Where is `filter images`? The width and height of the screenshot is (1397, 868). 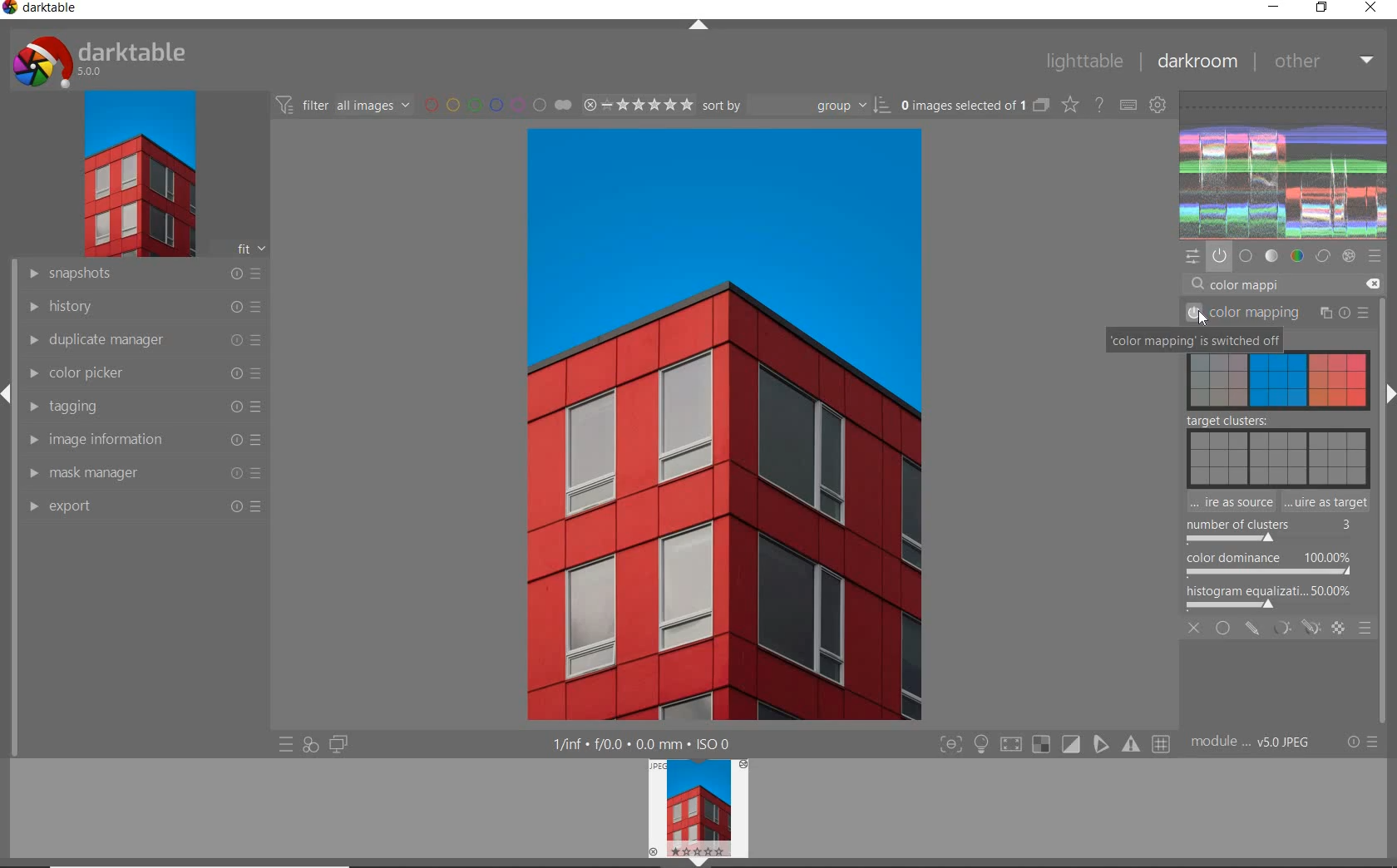 filter images is located at coordinates (342, 104).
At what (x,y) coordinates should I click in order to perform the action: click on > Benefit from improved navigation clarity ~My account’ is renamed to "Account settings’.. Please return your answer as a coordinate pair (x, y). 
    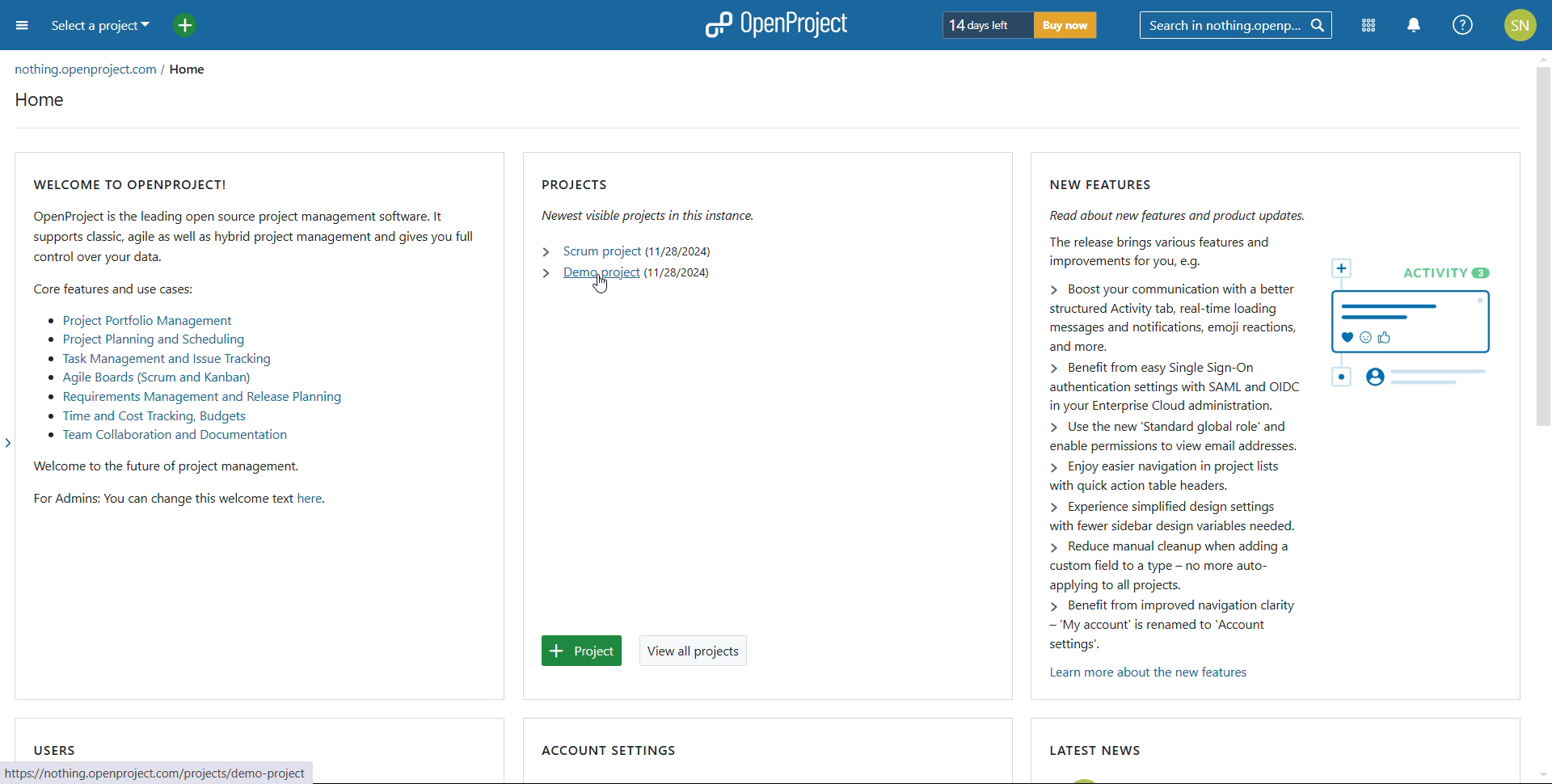
    Looking at the image, I should click on (1165, 627).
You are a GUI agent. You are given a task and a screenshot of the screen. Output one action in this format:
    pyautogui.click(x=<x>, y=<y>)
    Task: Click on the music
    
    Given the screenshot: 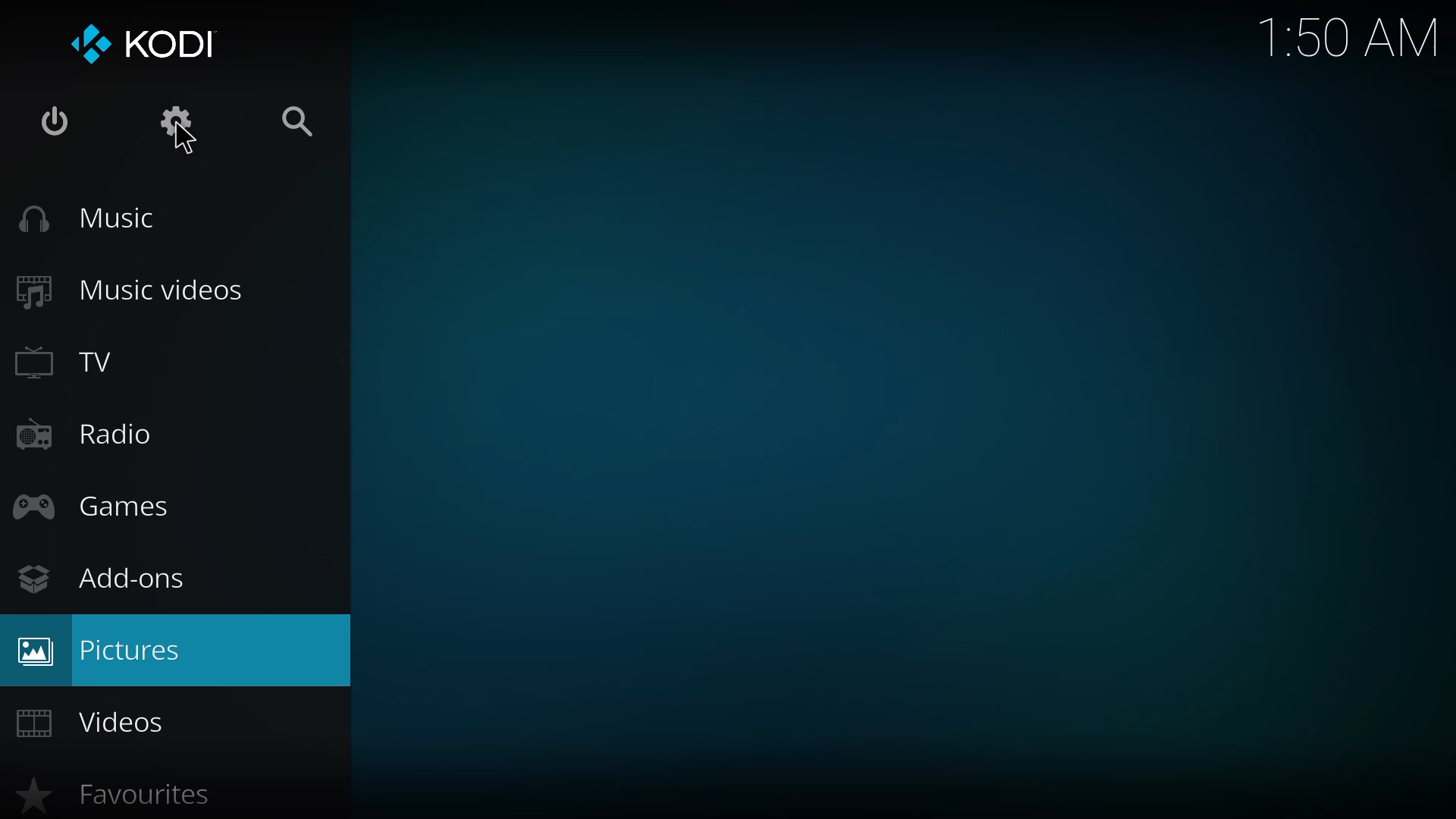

Set exercise
Reproduce word for word the part of the records that opens with the line containing "You are a GUI" and runs through the end of the records, both ends included. Leave out the pictures.

Output of the task
You are a GUI agent. You are given a task and a screenshot of the screen. Output one action in this format:
    pyautogui.click(x=<x>, y=<y>)
    Task: Click on the music
    
    Given the screenshot: 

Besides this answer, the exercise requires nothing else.